--- Input records ---

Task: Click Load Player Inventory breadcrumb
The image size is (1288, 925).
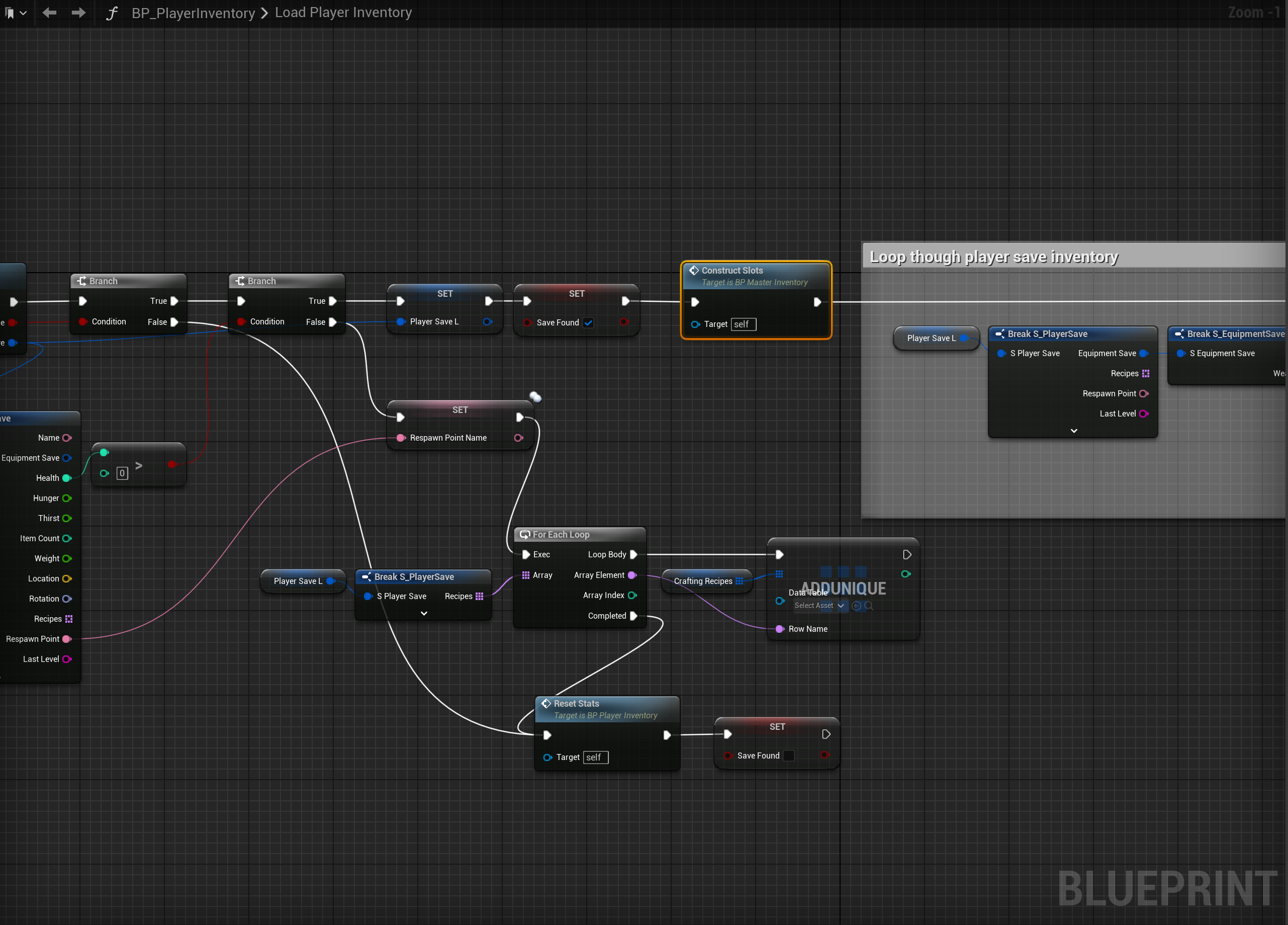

---
--- Input records ---

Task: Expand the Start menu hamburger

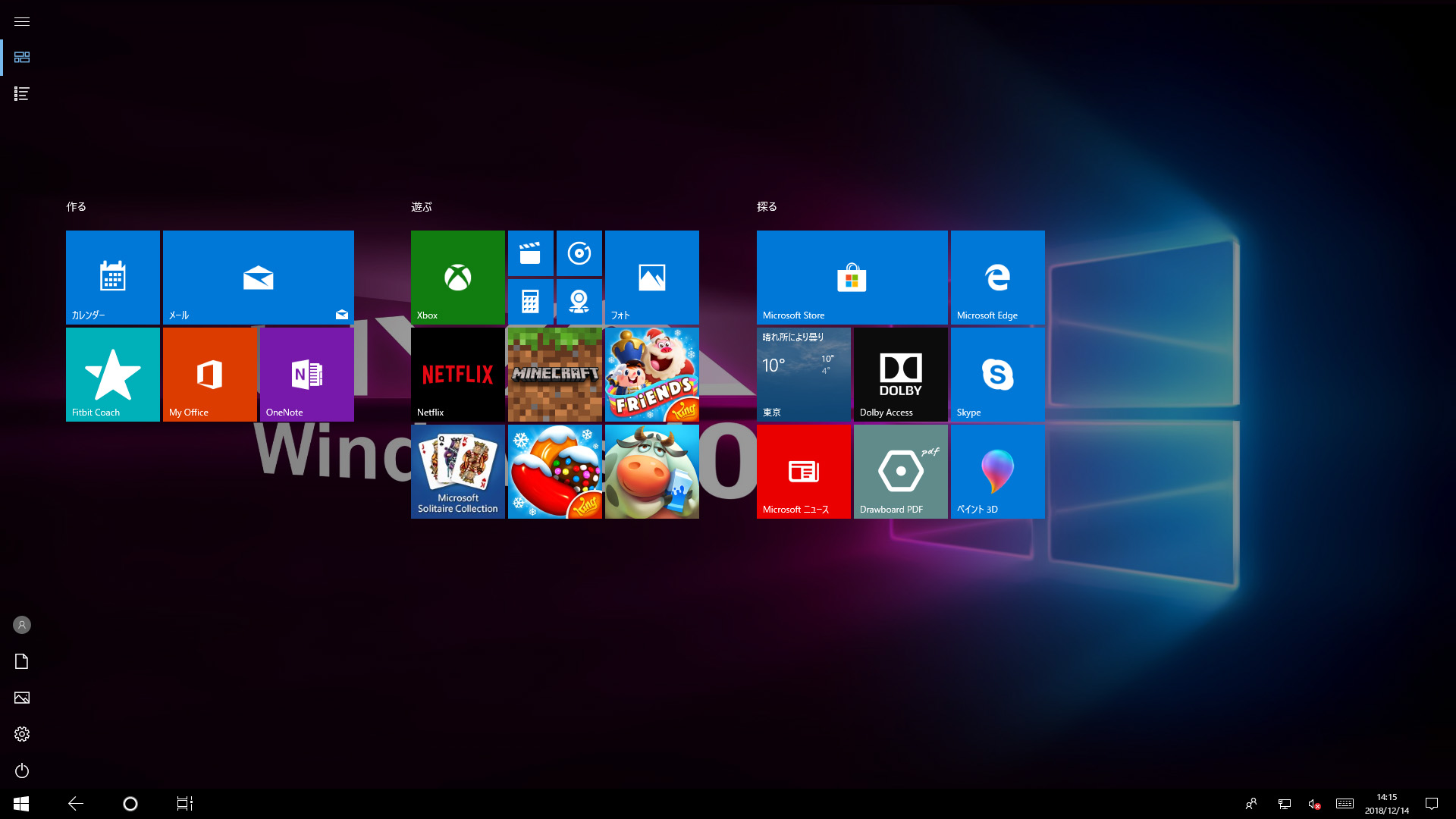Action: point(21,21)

---
--- Input records ---

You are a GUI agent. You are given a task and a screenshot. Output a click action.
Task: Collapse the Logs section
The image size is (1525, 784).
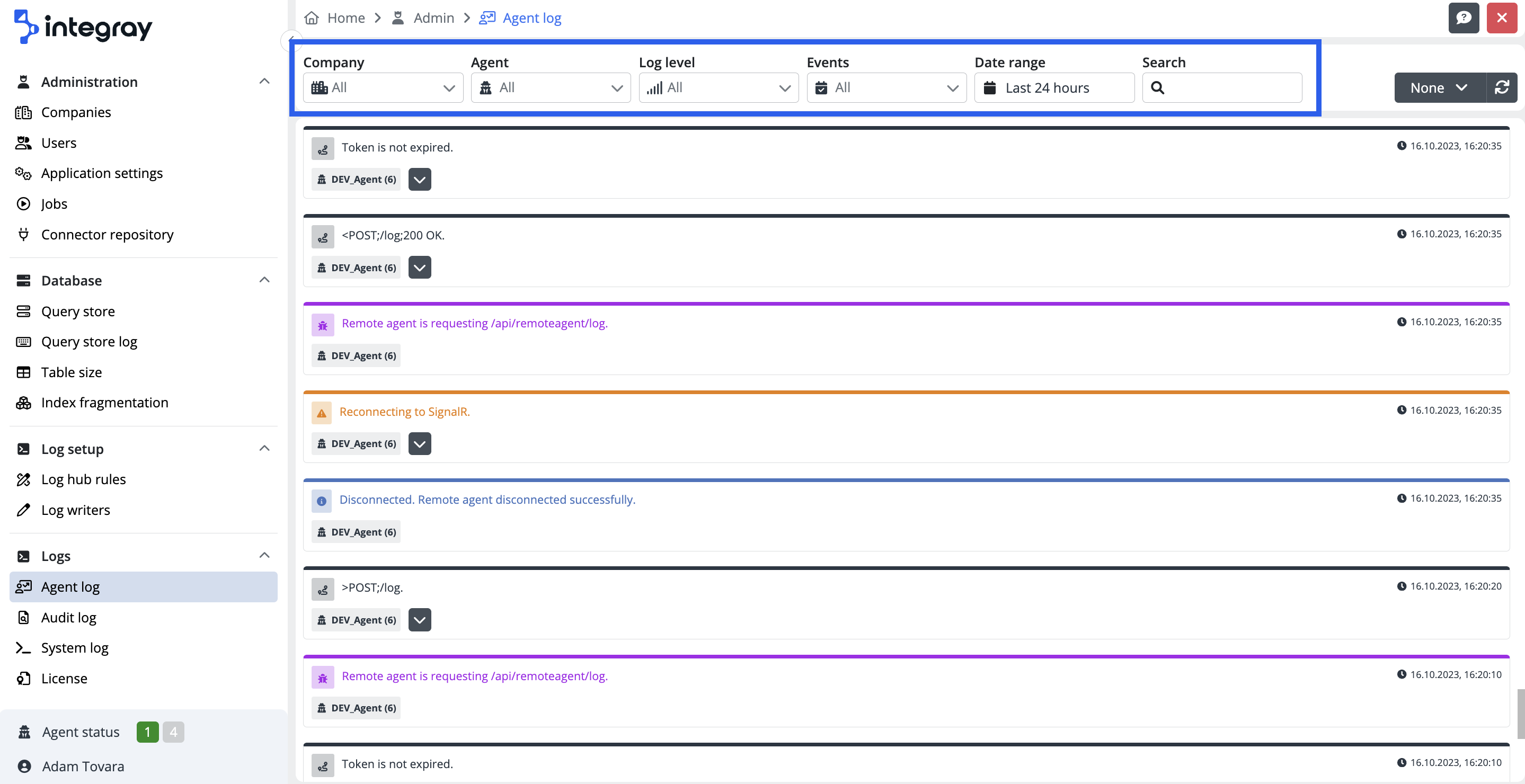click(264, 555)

---

- _Instructions for the task_:
The required output is the stretch of entries above from the line containing "Task: Click Load Player Inventory breadcrumb" through the line containing "The image size is (1288, 925).", reproduced exactly.

- _Solution_:
Task: Click Load Player Inventory breadcrumb
The image size is (1288, 925).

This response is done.